2. Saisi d'un recours en matière de droit public, le Tribunal fédéral examine librement la violation du droit fédéral (cf. art. 95 let. a et 106 al. 1 LTF). Il statue en principe sur la base des faits établis par l'autorité précédente (art. 105 al. 1 LTF), sous réserve des cas prévus à l'art. 105 al. 2 LTF. Le recourant ne peut critiquer les constatations de fait ressortant de la décision attaquée que si celles-ci ont été effectuées en violation du droit au sens de l'art. 95 LTF ou de manière manifestement inexacte, c'est-à-dire arbitraire (ATF 136 II 304 consid. 2.4 p. 313 s.), et si la correction du vice est susceptible d'influer sur le sort de la cause (art. 97 al. 1 LTF; ATF 137 III 226 consid. 4.2 p. 233 s.). Conformément à l'art. 106 al. 2 LTF, le recourant doit expliquer de manière circonstanciée en quoi ces conditions seraient réalisées. Les faits et les critiques invoqués de manière appellatoire sont irrecevables (ATF 137 II 353 consid. 5.1 p. 356). Par ailleurs, aucun fait nouveau ni preuve nouvelle ne peut en principe être présenté devant le Tribunal de céans (art. 99 al. 1 LTF).
Par conséquent, en tant que la recourante avance des éléments de fait ne ressortant pas de l'arrêt attaqué sans exposer en quoi les conditions qui viennent d'être rappelées seraient réunies, il n'en sera pas tenu compte. Il en va de même des deux courriers des 31 mai et 3 juin 2017, postérieurs à l'arrêt entrepris, produits spontanément par la recourante (cf. art. 99 al. 1 LTF).
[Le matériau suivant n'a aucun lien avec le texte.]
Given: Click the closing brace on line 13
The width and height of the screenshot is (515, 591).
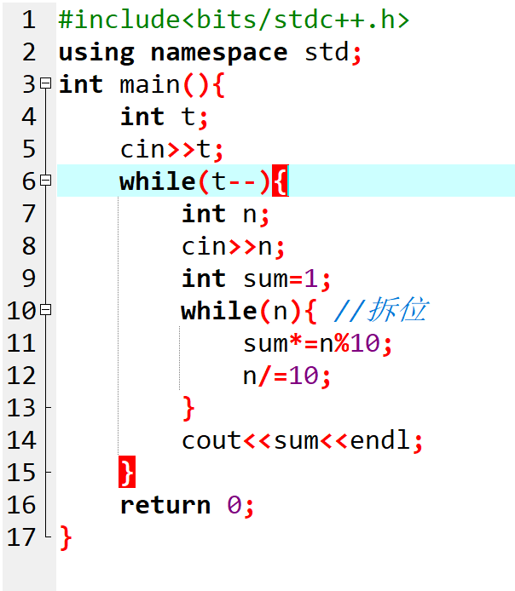Looking at the screenshot, I should tap(188, 408).
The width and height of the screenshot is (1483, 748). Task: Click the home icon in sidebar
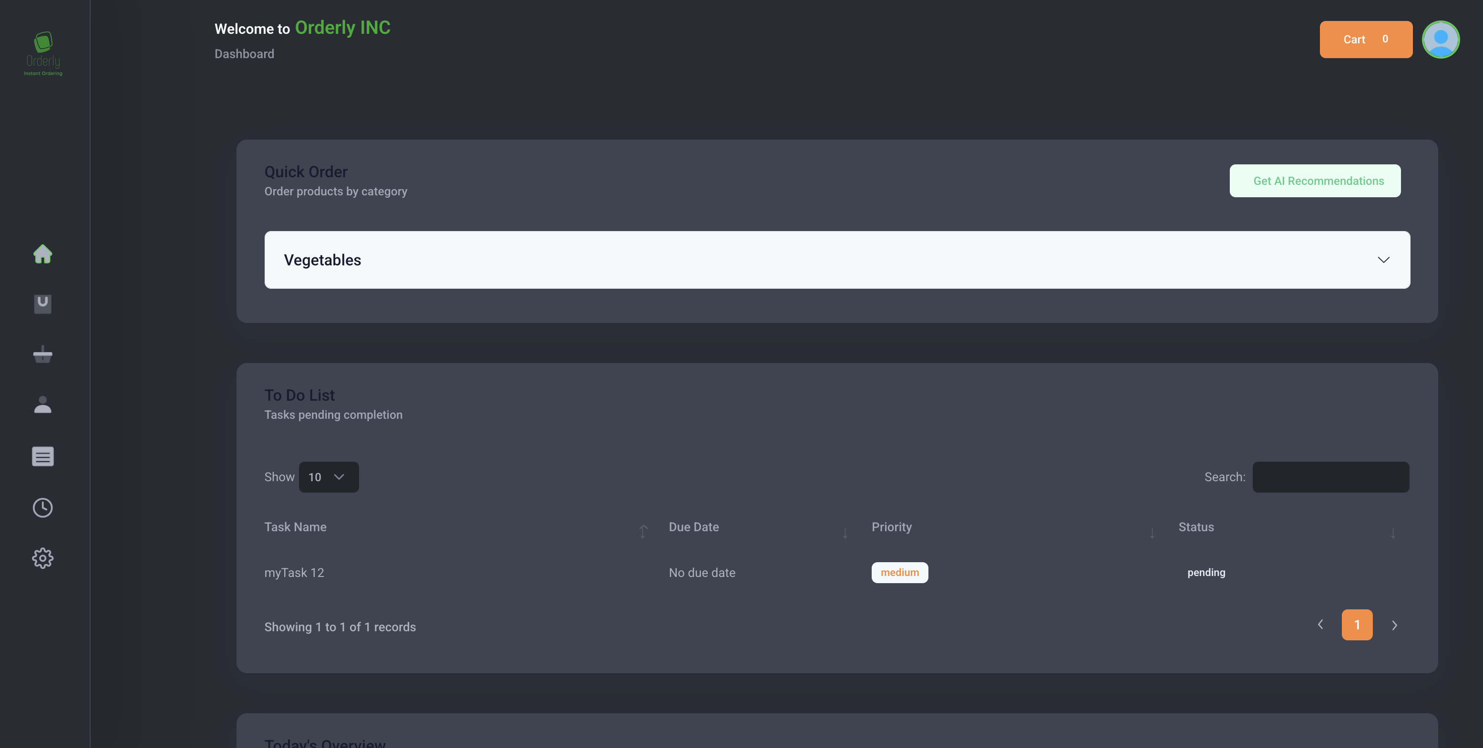(43, 254)
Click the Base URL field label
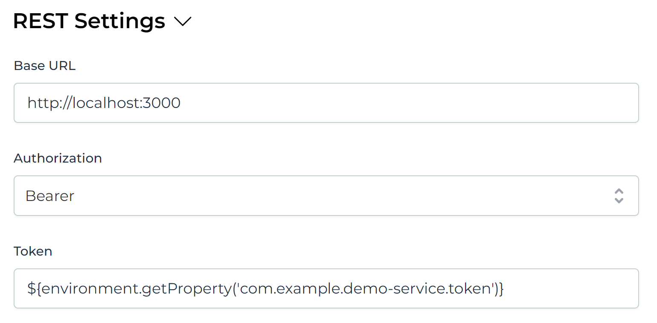Viewport: 657px width, 323px height. (44, 66)
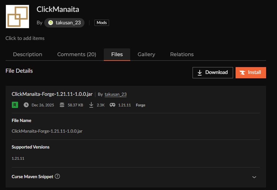Open the Relations tab

182,54
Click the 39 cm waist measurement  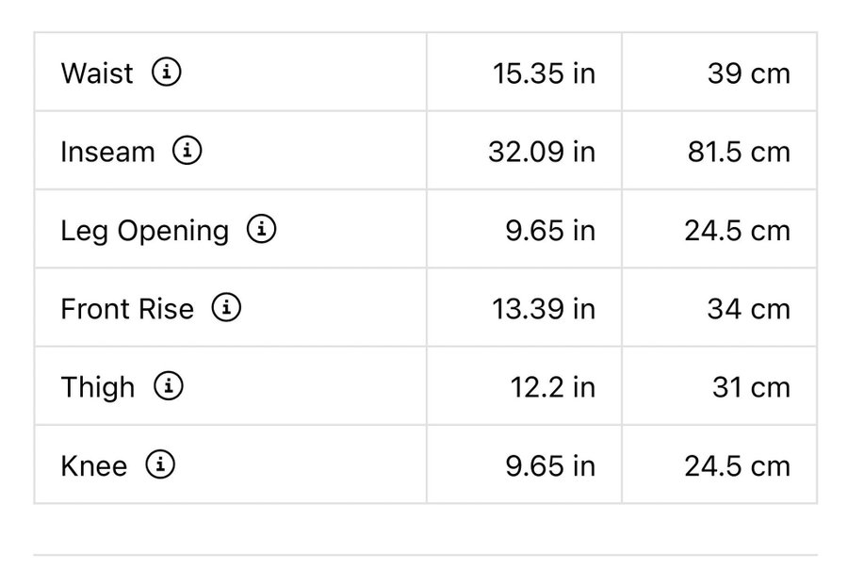pos(748,73)
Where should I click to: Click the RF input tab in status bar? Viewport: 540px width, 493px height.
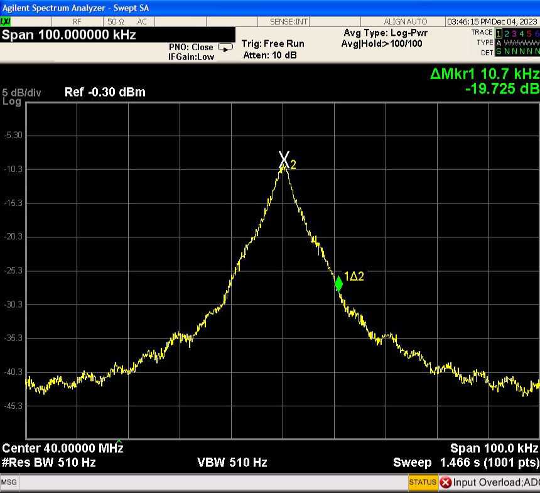(x=78, y=22)
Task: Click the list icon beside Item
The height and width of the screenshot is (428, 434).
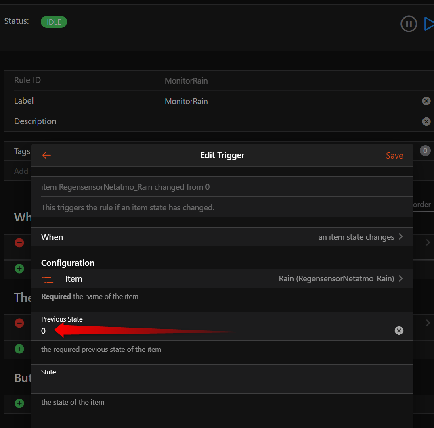Action: click(48, 279)
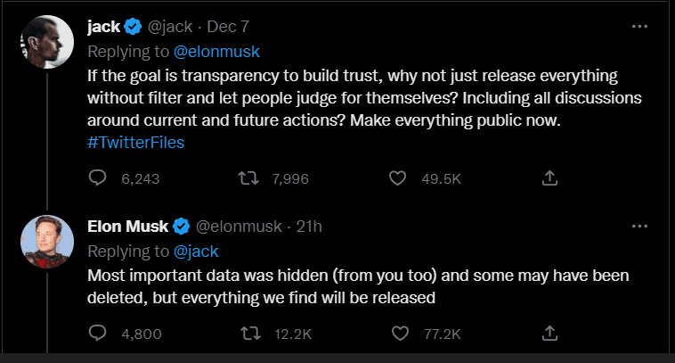Reply to jack's tweet
This screenshot has width=675, height=363.
(x=99, y=178)

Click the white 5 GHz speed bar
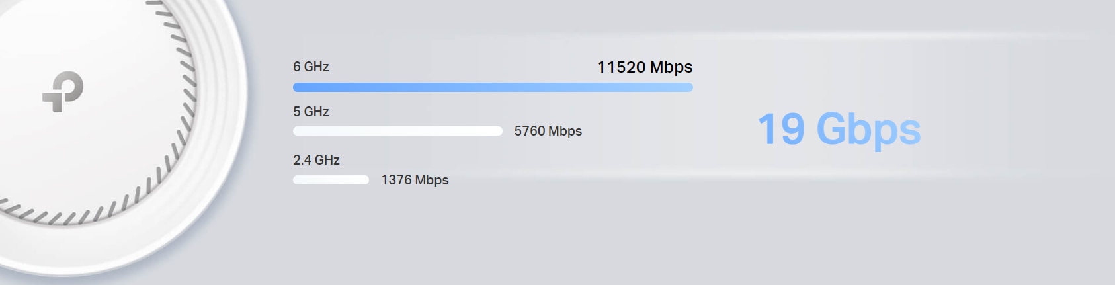click(397, 131)
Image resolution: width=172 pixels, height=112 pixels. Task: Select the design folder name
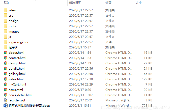coord(13,21)
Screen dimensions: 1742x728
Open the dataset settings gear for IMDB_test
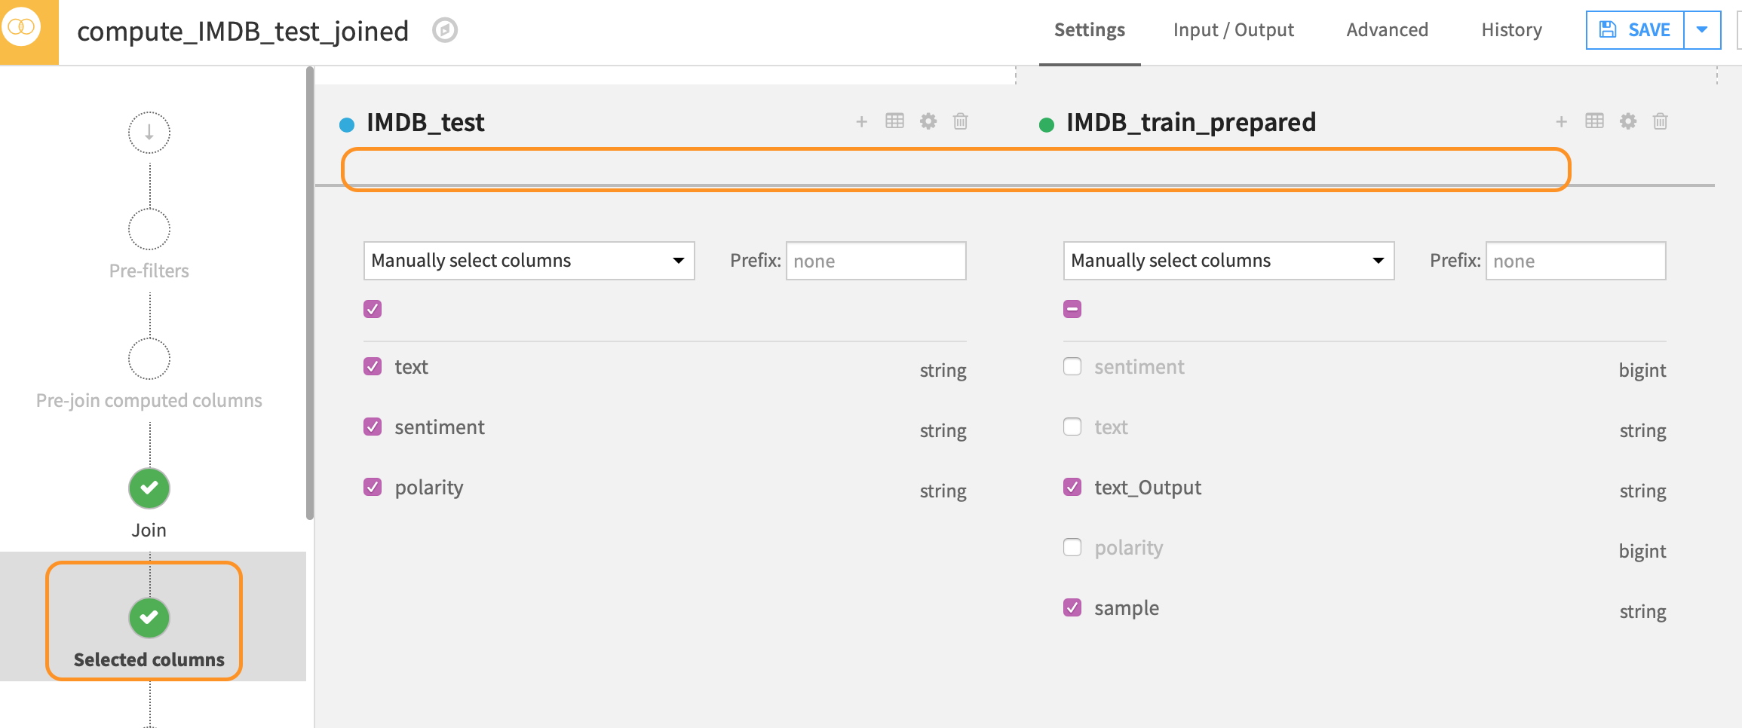(x=928, y=121)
3. Même si la recourante ne le conteste pas expressément, se pose en premier lieu la question de savoir si celle-ci peut invoquer l'ALCP pour demeurer en Suisse.
A ce propos, le Tribunal cantonal a dûment présenté les dispositions légales applicables (cf. art. 6 et 24 annexe I ALCP), raison pour laquelle il peut y être renvoyé (cf. également arrêt 2C_1061/2013 du 14 juillet 2015 consid. 4 et les références citées).
En l'occurrence, la recourante a bénéficié d'une autorisation de séjour pour exercer une activité lucrative en Suisse. Or, après moins de quatre ans, elle s'est retrouvée sans travail et a été mise au bénéfice de l'aide sociale. Au 2 mai 2016, elle avait ainsi déjà perçu un montant de 83'000 fr. de prestations sociales. Le 22 septembre 2016, elle s'est mariée avec un ressortissant suisse travaillant à 40% et percevant l'aide sociale en complément. Fort de ces constatations, et au vu des dispositions précitées, c'est à juste titre que l'autorité précédente a nié à la recourante la qualité de travailleur. C'est également sans violer le droit que le Tribunal cantonal a jugé que la recourante ne pouvait pas invoquer l'art. 24 annexe I ALCP pour demeurer en Suisse sans activité lucrative.
4. La recourante s'étant mariée avec un ressortissant suisse le 22 septembre 2006, il convient ensuite d'examiner dans quelle mesure elle peut invoquer le droit interne pour prétendre à un titre de séjour.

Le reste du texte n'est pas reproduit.